The Concourse court, however, left open the question as
to whether such interpretation violates State Medicaid law,
observing that there exists a colorable claim that the State's
use of the 'actual improvement' standard -- which appears nowhere
in the State plan -- conflicts with the relevant State qualifiers
and therefore violates the State's plan ( Concourse, 249 F3d at
147). Elcor observes that reimbursement rates reasonable and
adequate to meet the costs which must be incurred by efficiently
and economically operated facilities are required by statute
(Public Health Law § 2807[3]) and that application of the actual
improvement standard impermissibly diminishes reimbursement
rates. However, the Public Health Law can reasonably be read to
support the actual improvement standard imposed by the Department
since the statute specifically contemplates efficiently and
economically operated facilities (Public Health Law § 2807[3]).
Hence, it is not contrary to its purpose to allow reimbursement
only for those patients who demonstrate actual improvement.
Elcor finally argues that the Department's
interpretation of its regulation requiring patients to actually
improve before reimbursement will be given for restorative
therapy is irrational, urging that a plain reading of the
restorative therapy qualifier only requires the patient to have
the potential for improvement. Elcor maintains the Department's
use of the virgule (or slash) in the regulation -- has this
potential/is improving -- means or. That the Department's
interpretation might not be the most natural reading of the
regulation, or that the regulation could be interpreted in
another way, does not make the interpretation irrational. [T]he
commissioner's interpretation of a regulation is 'controlling and
will not be disturbed in the absence of weighty reasons' ( Matter
of Cortlandt Nursing Care Center v Whalen, , 46 NY2d 979, 980
[1979] quoting Matter of Sigety v Ingraham, , 29 NY2d 110, 114
[1971]). The Department interprets the qualifier to require the
plan of care to demonstrate the patient has potential for
improvement at the beginning of therapy and the progress notes to
demonstrate actual improvement during therapy. This
interpretation does not conflict with the plain language of the
regulation, is neither arbitrary and capricious nor irrational
and, as a result, should not be disturbed ( see Matter of Marzec v
DeBuono, , 95 NY2d 262, 266 [2000]).
Elcor's remaining contentions are likewise without
merit.
Accordingly, the order of the Appellate Division should
be affirmed, with costs.
Footnotes
1 A facility's Medicaid reimbursement rate is made up of
four components: direct, indirect, noncomparable and capital ( see
10 NYCRR 86-2.10[b][1][ii]). To determine a facility's direct
component, its allowable costs for, among other things, nursing
administration, patient activities, physical therapy and
occupational therapy are considered ( see 10 NYCRR 86-2.10[c]).

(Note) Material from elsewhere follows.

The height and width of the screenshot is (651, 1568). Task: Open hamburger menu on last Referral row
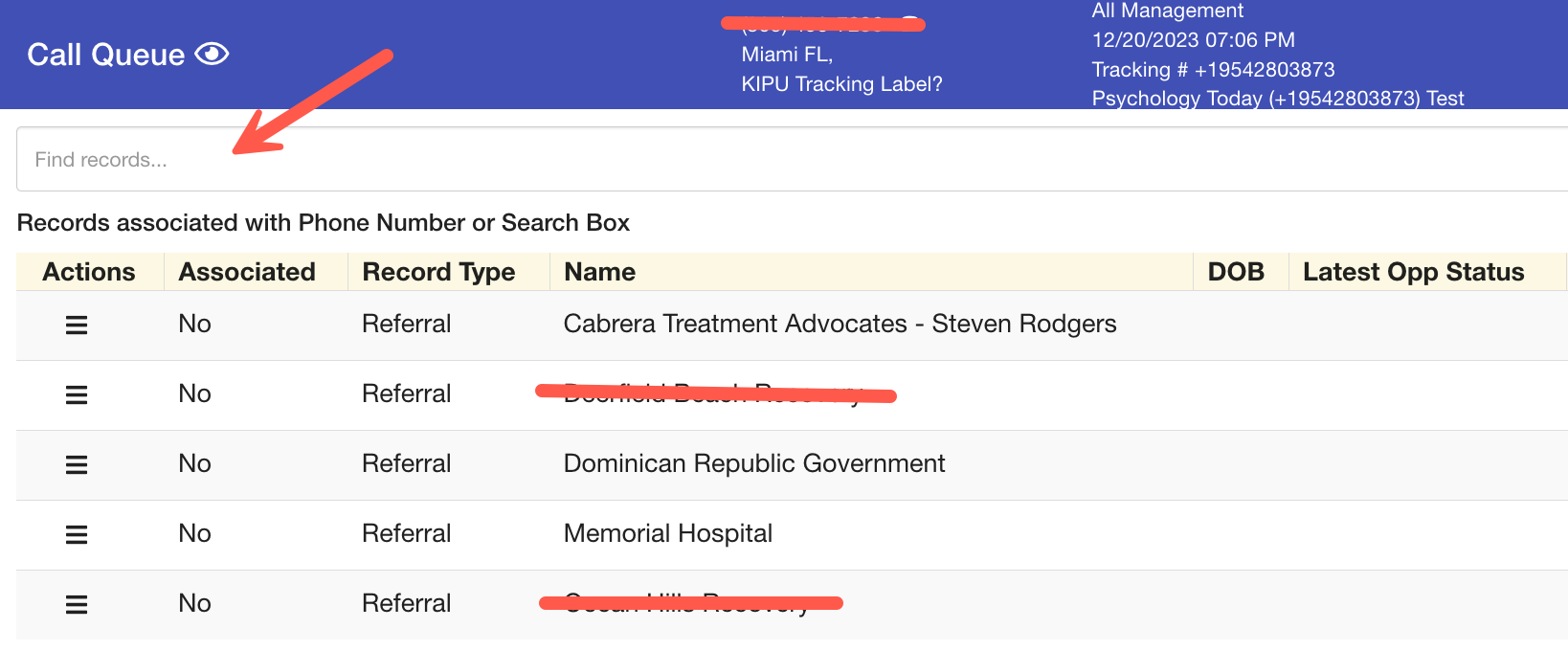coord(77,605)
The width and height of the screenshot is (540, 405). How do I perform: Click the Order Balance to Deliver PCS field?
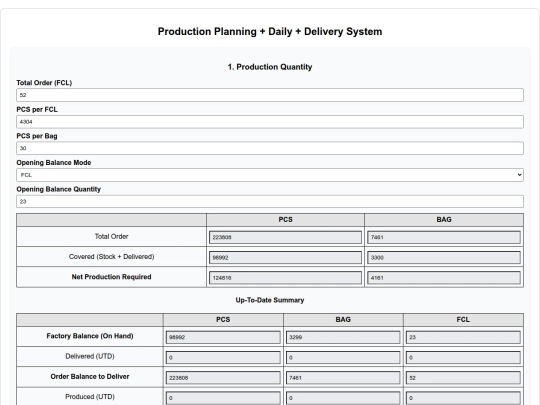[x=223, y=377]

2 Of the 29 residents, 16 were downgraded from restorative
therapy because their last therapy session had been on the last
day of the PRI assessment period. Twelve other residents were
downgraded because there had been no medical event precipitating
therapy and either all of the relevant qualifiers were not met or
the reported service was not done at all. An additional resident
was downgraded because the PRI indicated the resident received
physical therapy when the actual service was occupational
therapy.
3 Supreme Court found the requirements that a patient
experience a precipitating event or that the PRI be completed
other than day of discharge did not need to be promulgated as
regulations if they were not the only factors considered in
determining the correct therapy category for a patient. These
determinations are not at issue here.
4 The Department's argument that it had an appeal as of
right to the Appellate Division from the Supreme Court judgment
is not properly before this Court because the Department is not
aggrieved by the Appellate Division order, which granted the
Department leave to appeal to that court ( seeCPLR 5511 ).